John Nicholas Gray is an English political philosopher with interests in analytic philosophy and the history of ideas. Born on April 17th, 1948 into a working-class family, in South Shields, in County Durham, he studied philosophy, politics and economics at Exeter College, Oxford, completing his B.A., and PhD in Philosophy.
He formerly held posts as lecturer in political theory at the University of Essex, fellow and tutor in politics at Jesus College, Oxford, and lecturer and then professor of politics at the University of Oxford, visiting professor at Harvard University and Stranahan Fellow at the Social Philosophy and Policy Center, Bowling Green State University. He also held visiting professorships at Tulane University’s Murphy Institute and Yale University. He was Professor of European Thought at the London School of Economics and Political Science until his retirement from academic life in early 2008, the chair in LSE was created for him.
Gray contributes regularly to The Guardian, The Times Literary Supplement and the New Statesman, where he is the lead book reviewer. In 2011 he presented a series of talks for BBC Radio 4. Across six talks for A Point of View he reflected on a range of topical issues. He presented a second sequence in 2014.

Political and philosophical thought
He is known for a thoroughgoing rejection of Rawlsianism and for exploration of the uneasy relationship between value pluralism and liberalism in the work of Isaiah Berlin.
Gray’s political thought is famous for its mobility across the political spectrum over the years. In the 1990s he became an advocate for environmentalism and New Labour. Gray considers the conventional (left-wing/right-wing) political spectrum of conservatism and social democracy as no longer viable. He has criticized neoliberalism, the global free market and some of the central currents in Western thinking, such as humanism, while moving towards aspects of green thought, drawing on the Gaia theory of James Lovelock.

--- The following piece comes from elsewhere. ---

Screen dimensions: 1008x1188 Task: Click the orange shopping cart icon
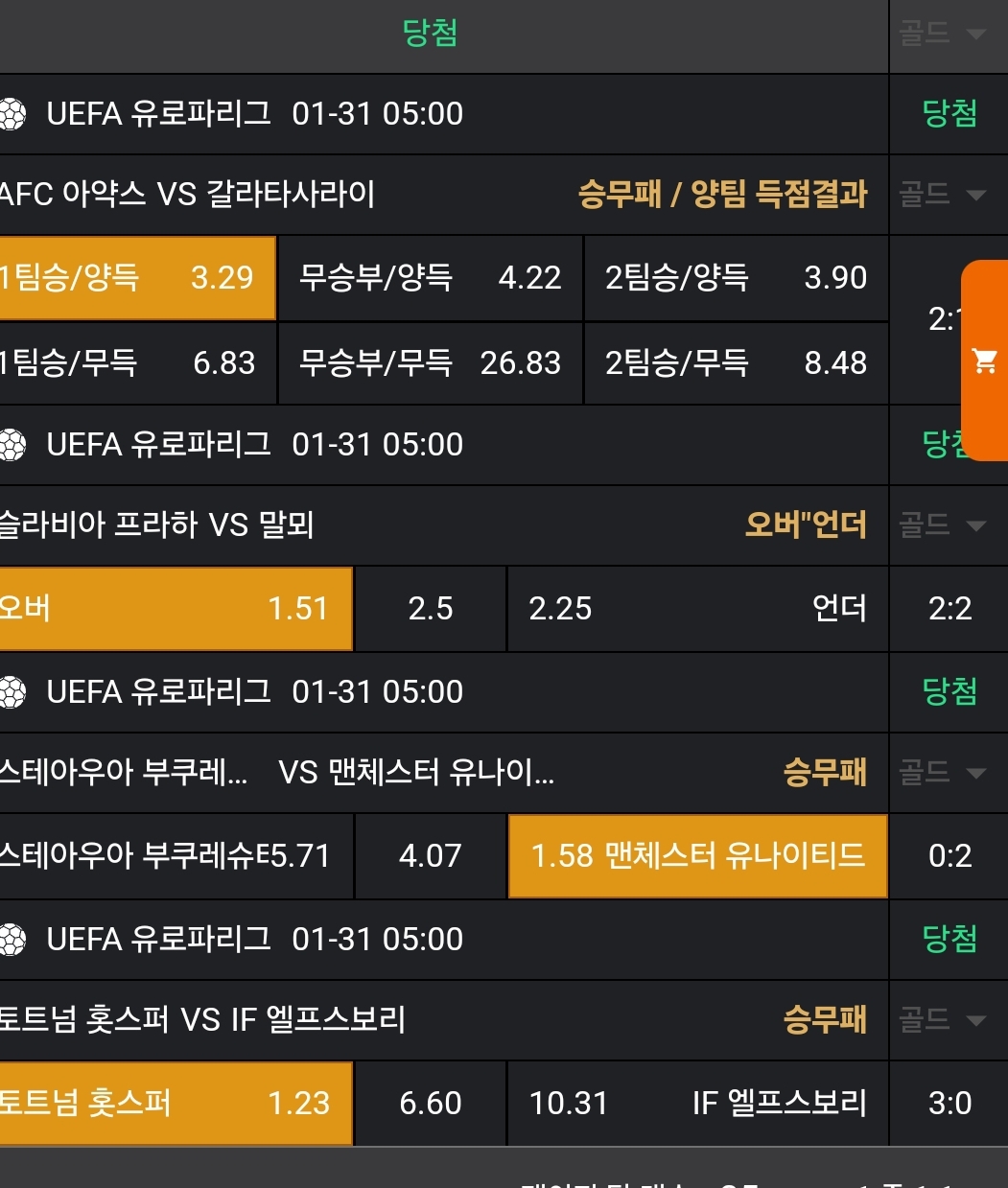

It is perhaps for this critique of humanism that Gray is best known. Central to the doctrine of humanism, in Gray’s view, is the inherently utopian belief in meliorism; that is, that humans are not limited by their biological natures and that advances in ethics and politics are cumulative. In opposition to this view, he asserts that history is not progressive, but cyclical. “Agonistic liberalism” appears in Gray’s 1995 book Isaiah Berlin. Gray uses this phrase to describe his alternative to Berlin’s theory of value pluralism and liberalism: whereas Berlin claims equal validity for conflicting liberal views, Gray’s agonistic liberalism holds that over time solutions may be found that determine which values are correct. Agonistic liberalism is the theory that conflict rather than discussion is the basis of social change.

Bibliography
Berlin, Fontana Modern Masters, 1995;
Liberalism – Second Edition, University of Minnesota Press, 1995;
False Dawn: The Delusions of Global Capitalism, London: Granta Books, 1998;
Voltaire, London: Routledge, 1998;
Two Faces of Liberalism, Cambridge: Polity Press, 2000;
Straw Dogs: Thoughts on Humans and Other Animals, London: Granta Books, 2002;
Al Qaeda and What it Means to be Modern, New York: The New Press, 2003;
Heresies: Against Progress and Other Illusions, London: Granta Books, 2004;
Black Mass: Apocalyptic Religion and the Death of Utopia, Farrar, Straus and Giroux, 2007;
Gray’s Anatomy: Selected Writings, Allen Lane, 2009;
The Silence of Animals: On Progress and Other Modern Myths, Farrar, Straus and Giroux, 2013;
The Soul of the Marionette: A Short Enquiry into Human Freedom, Farrar, Straus and Giroux, 2015.